**TASK GOAL:** Take the line containing "Task: Open Avg. L2 TPS card options menu" and every line after it to the end of the records, and copy them exactly, excluding pictures.

++++ DATASET CONTENT

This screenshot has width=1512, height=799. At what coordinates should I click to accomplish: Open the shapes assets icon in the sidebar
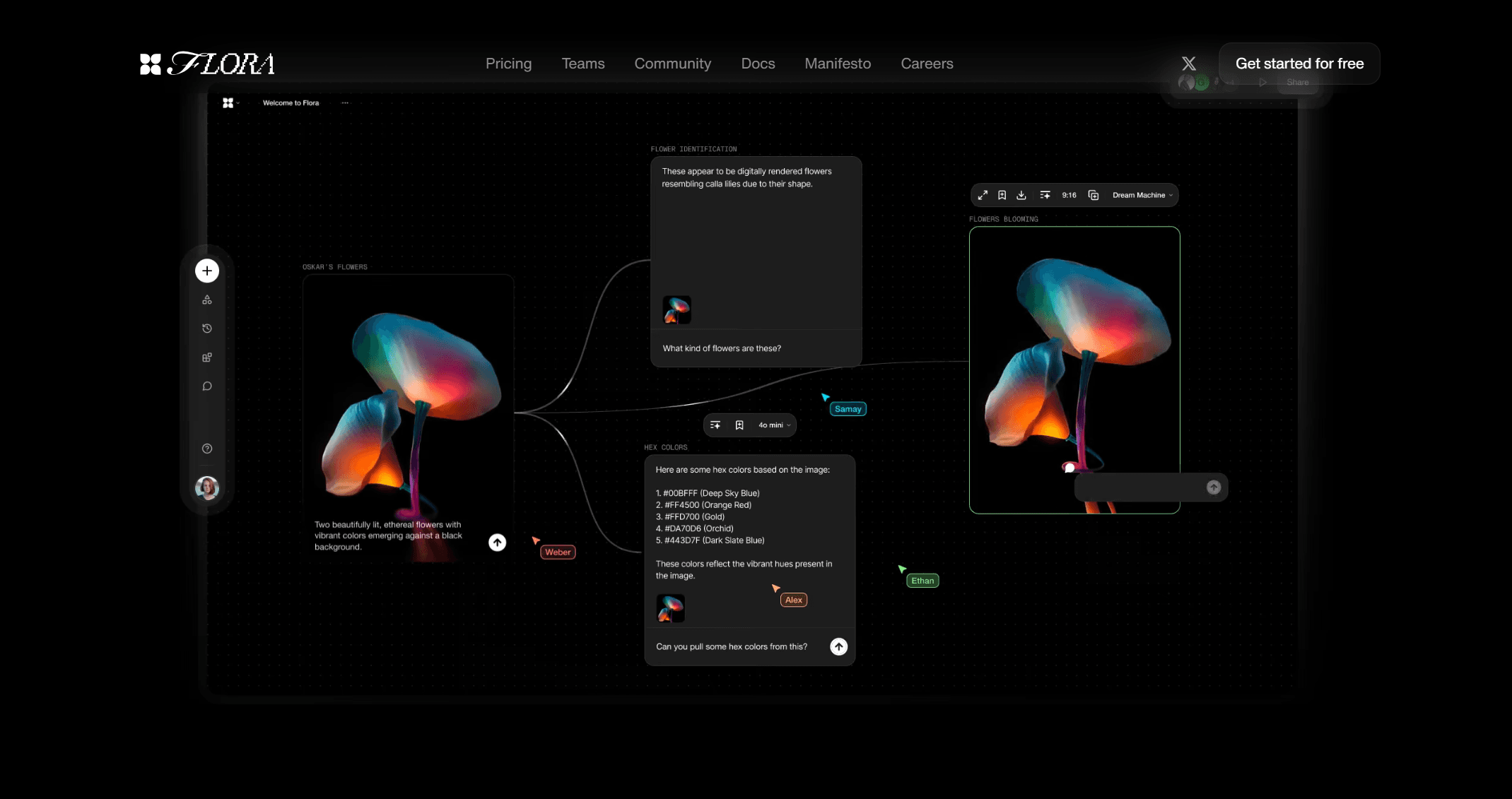(x=207, y=300)
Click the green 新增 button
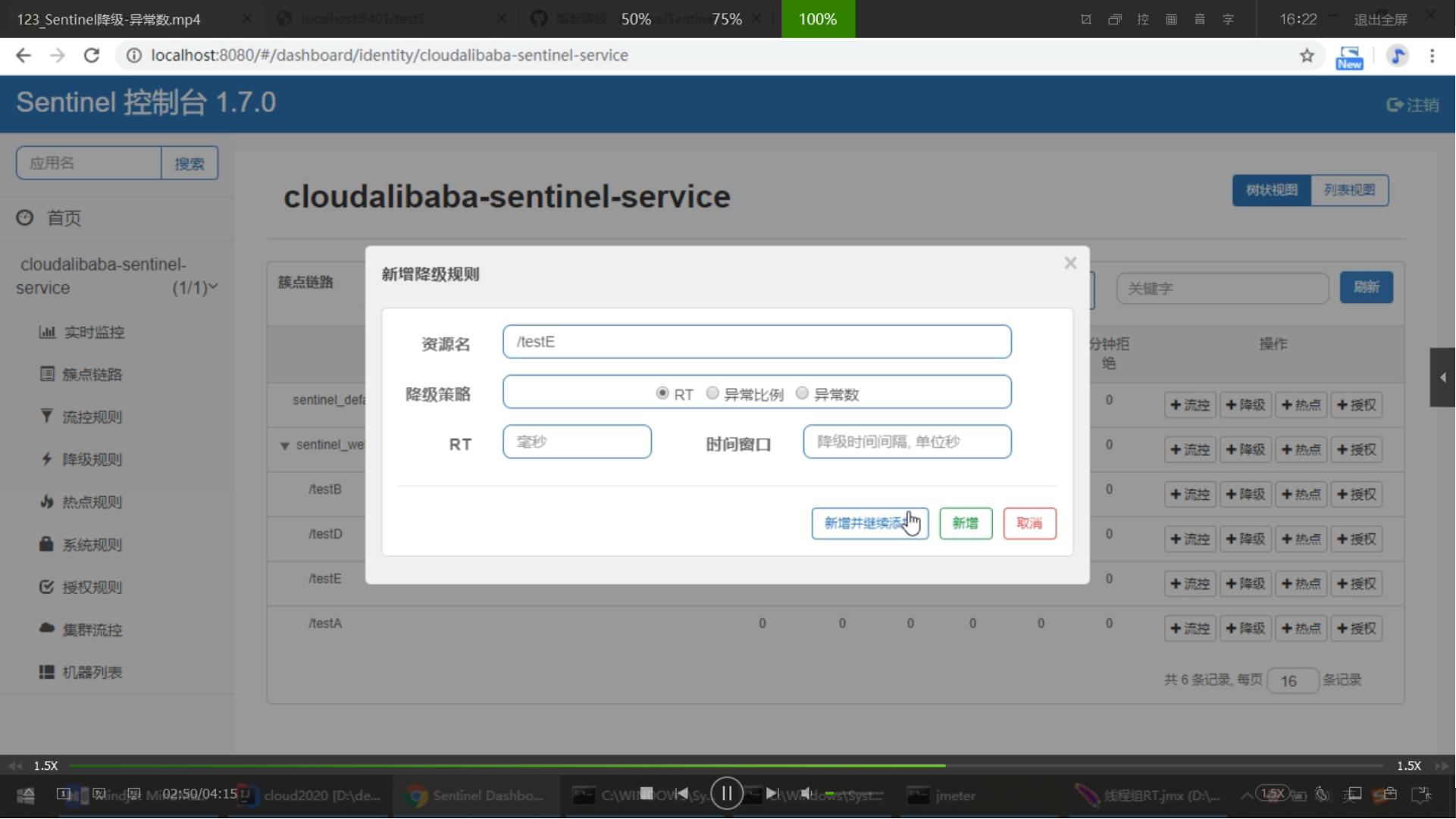Screen dimensions: 1456x819 click(965, 524)
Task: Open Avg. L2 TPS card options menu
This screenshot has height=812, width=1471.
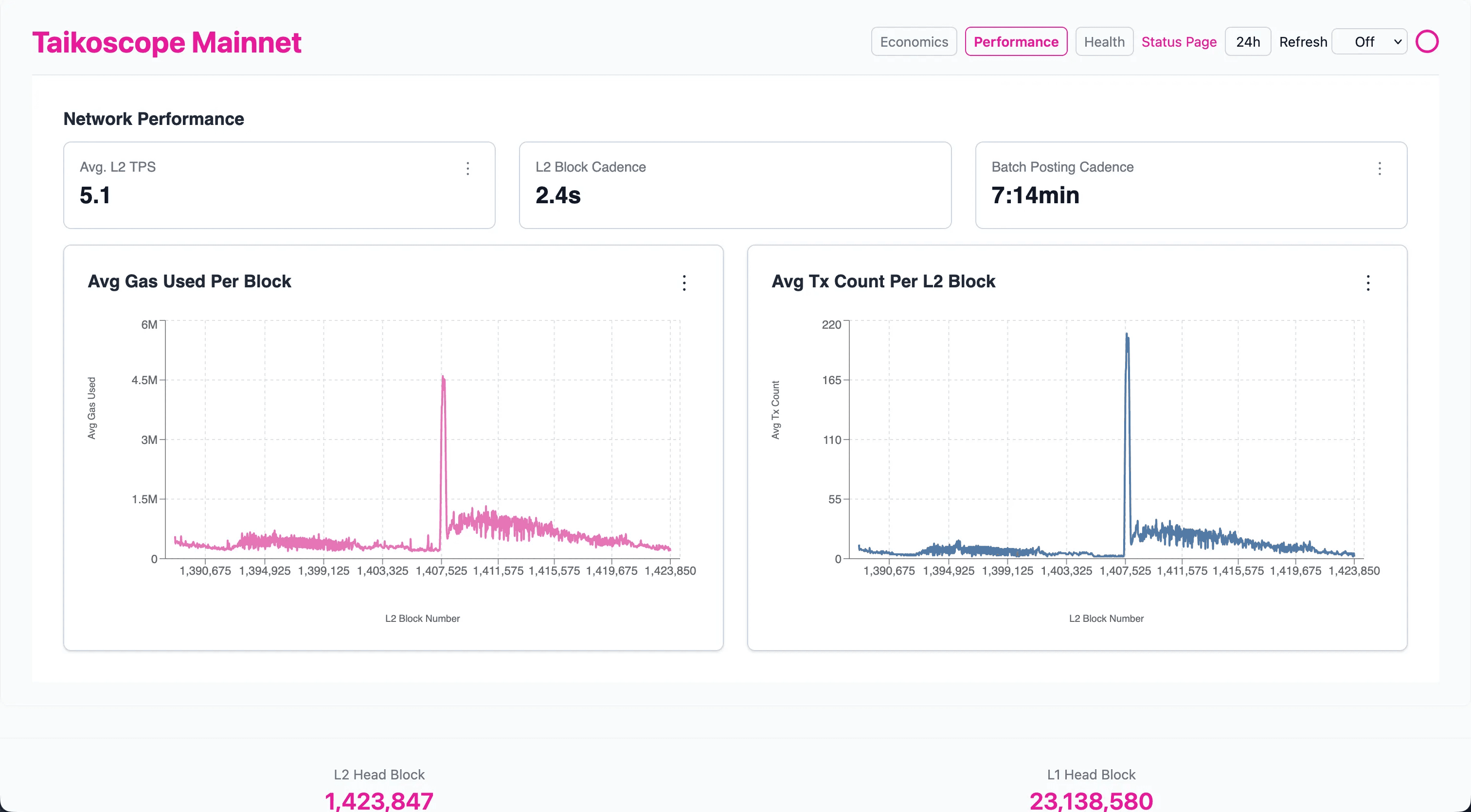Action: [x=467, y=168]
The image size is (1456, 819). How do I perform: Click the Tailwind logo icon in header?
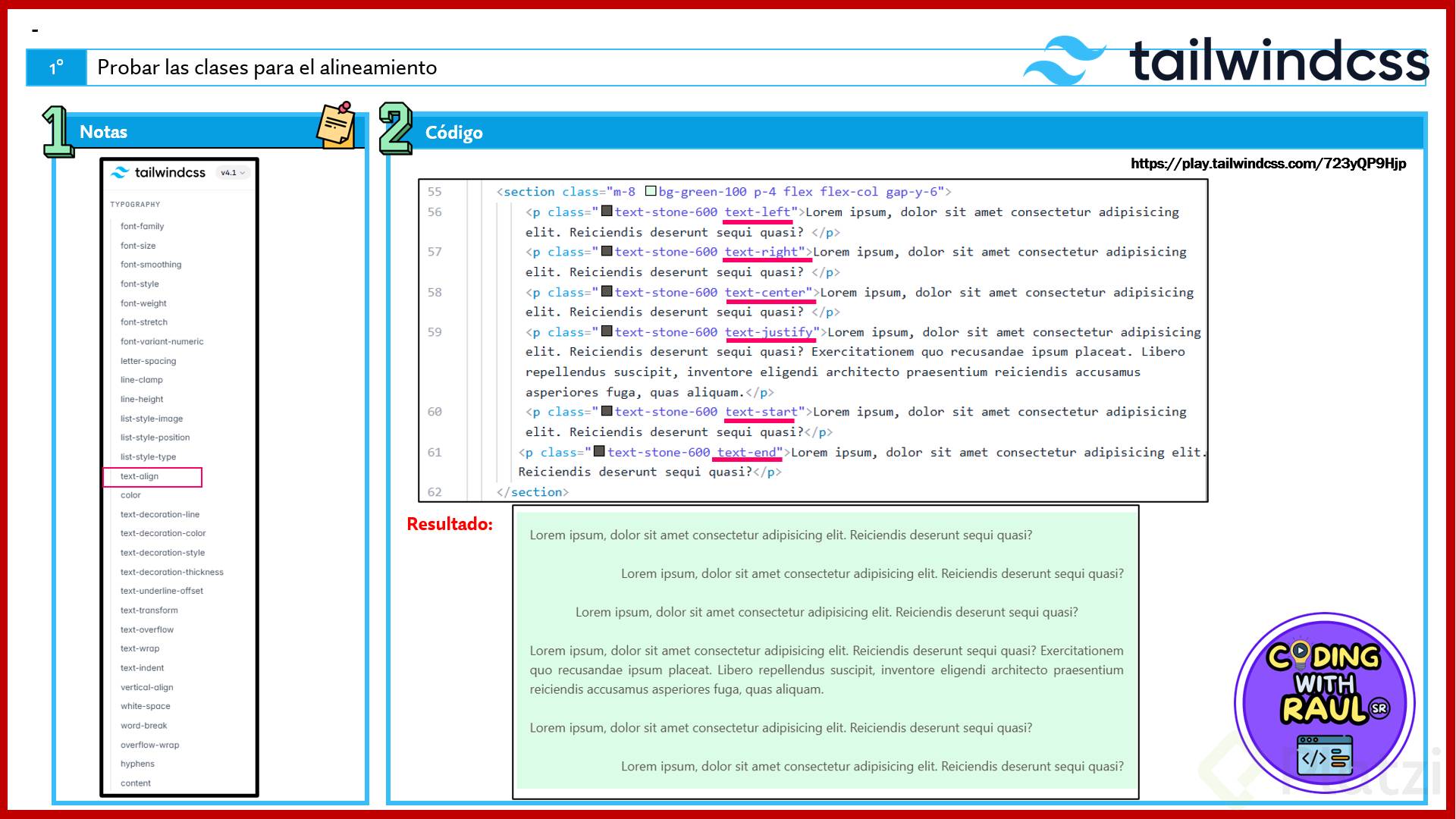coord(1065,61)
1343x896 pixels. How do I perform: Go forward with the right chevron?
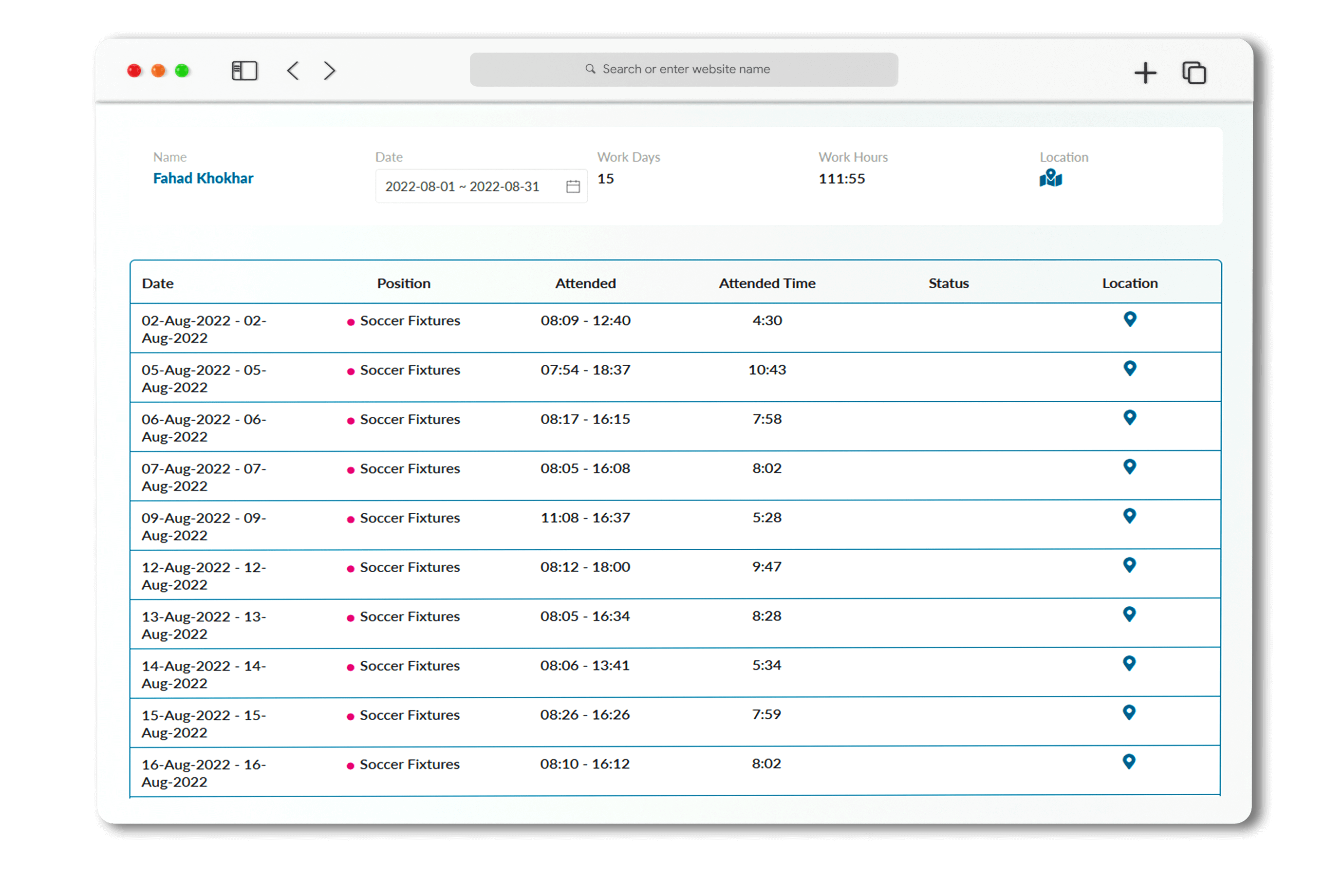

++++++++

**TASK ANSWER:**
Task: Open Avg. L2 TPS card options menu
This screenshot has height=812, width=1471.
Action: [x=467, y=168]
The image size is (1456, 819). How do I perform: Click the Tailwind logo icon in header?
coord(1065,61)
1343x896 pixels. How do I perform: Go forward with the right chevron?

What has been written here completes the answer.